Originally Posted by Taximom5 View Post

I'll repeat this, since Rrrrachel apparently did not see it.

 

Quote:

Originally Posted by Taximom5 View Post

Well, according to the lead researcher for the review:

 

"In other words, we report that no effect of the influenza vaccines was detectable on influenza and its complications such as death.
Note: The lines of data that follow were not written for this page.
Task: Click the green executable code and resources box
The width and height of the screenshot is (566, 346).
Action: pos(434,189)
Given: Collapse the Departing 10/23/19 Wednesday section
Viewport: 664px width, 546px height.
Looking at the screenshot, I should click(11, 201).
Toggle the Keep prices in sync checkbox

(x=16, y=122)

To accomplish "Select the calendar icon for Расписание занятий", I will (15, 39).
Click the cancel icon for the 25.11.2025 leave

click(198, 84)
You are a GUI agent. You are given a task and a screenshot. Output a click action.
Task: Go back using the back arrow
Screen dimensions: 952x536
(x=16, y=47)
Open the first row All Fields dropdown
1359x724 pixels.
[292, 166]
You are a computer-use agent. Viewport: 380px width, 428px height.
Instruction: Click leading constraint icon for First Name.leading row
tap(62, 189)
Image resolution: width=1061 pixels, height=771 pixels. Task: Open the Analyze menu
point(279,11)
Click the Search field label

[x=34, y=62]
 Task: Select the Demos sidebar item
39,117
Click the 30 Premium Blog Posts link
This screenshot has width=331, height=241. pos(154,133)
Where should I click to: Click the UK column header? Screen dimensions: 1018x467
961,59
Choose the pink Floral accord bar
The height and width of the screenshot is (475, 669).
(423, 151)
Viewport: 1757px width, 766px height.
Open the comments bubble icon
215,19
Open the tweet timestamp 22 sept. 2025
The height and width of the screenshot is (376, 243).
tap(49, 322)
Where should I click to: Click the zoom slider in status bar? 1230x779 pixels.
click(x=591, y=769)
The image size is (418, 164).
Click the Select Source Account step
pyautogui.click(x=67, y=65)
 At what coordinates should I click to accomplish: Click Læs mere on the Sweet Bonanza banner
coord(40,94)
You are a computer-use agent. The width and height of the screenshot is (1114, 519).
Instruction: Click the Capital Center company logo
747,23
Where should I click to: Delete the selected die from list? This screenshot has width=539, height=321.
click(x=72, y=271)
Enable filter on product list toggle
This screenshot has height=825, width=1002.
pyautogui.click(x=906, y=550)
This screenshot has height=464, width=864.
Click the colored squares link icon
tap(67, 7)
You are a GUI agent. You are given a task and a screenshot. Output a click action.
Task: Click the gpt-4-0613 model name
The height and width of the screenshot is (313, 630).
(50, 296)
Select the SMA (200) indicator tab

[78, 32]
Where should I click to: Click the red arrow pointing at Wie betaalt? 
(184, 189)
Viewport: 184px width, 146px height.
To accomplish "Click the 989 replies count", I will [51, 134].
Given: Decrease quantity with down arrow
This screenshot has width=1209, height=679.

I also like his final statement in that letter:  "It is not my place to judge the policies currently underway in British Columbia, but coercion and forcing public ridicule on human beings (for example by forcing them to wear distinctive badges or clothing) is usually the practice of tyrants."


 

 http://www.vancouversun.com/health/Cochrane+review+vaccine+definitive+health+officer+suggests/7543272/story.html#ixzz2Dx2sYzYQ

 

Did you get that?  No effect of the influenza vaccines was detectable on influenza.

 

In case you missed it, he was very clear:

 

 

"In his Nov. 2 letter to The Vancouver Sun, Dr. Perry Kendall, the provincial health officer for British Columbia, misquotes our work suggesting that our Cochrane review in healthcare workers “reports that vaccinating health care workers protects patients from influenza, pneumonia (a complication of influenza), doctor’s visits, hospitalizations, and even death”.

Our 2010 review concludes no such thing. It is worth reporting a verbatim extract from our conclusions to show just how things can be distorted:


 "No effect was shown for specific outcomes: laboratory-proven influenza, pneumonia and death from pneumonia."

post #17 of 44
Yeah, I'm pretty sure now, since I found it and quoted the abstract in the immediately previous post to yours.

You quoted dr Jefferson a lot, as a recall, but not so much the actual cochrane review.
post #18 of 44
Quote:
Originally Posted by Rrrrrachel View Post

Yeah, I'm pretty sure now, since I found it and quoted the abstract in the immediately previous post to yours.
You quoted dr Jefferson a lot, as a recall, but not so much the actual cochrane review.

The second red-highlighted quote of his in my above post is Jefferson quoting the actual cochrane review.

 

It's worth repeating:

 

Dr. Jefferson's exact words:

"Our 2010 review concludes no such thing. It is worth reporting a verbatim extract from our conclusions to show just how things can be distorted:


 "No effect was shown for specific outcomes: laboratory-proven influenza, pneumonia and death from pneumonia."

 

I guess if you don't want to believe the lead researcher's own words, that no effect from the flu vaccine was shown on laboratory-proven influenza, my question for you is, why don't you want to believe the lead researcher?

post #19 of 44
That "lab tested influenza" - which might exclude some actual influenza if not tested....?

Don't forget to read this bit from Rrrrrachels post which seems like vaccine is helping with some things:

"Deaths from pneumonia were significantly reduced (VE 39%, 95% CI 2-62%), as were deaths from all causes (VE 40%, 95% CI 27-50%)."
post #20 of 44
Taxi I already acknowledged that. I even quoted the same words. It's also says that it DID reduce all cause mortality. I'm just pointing out that there is some basis for requiring flu shots.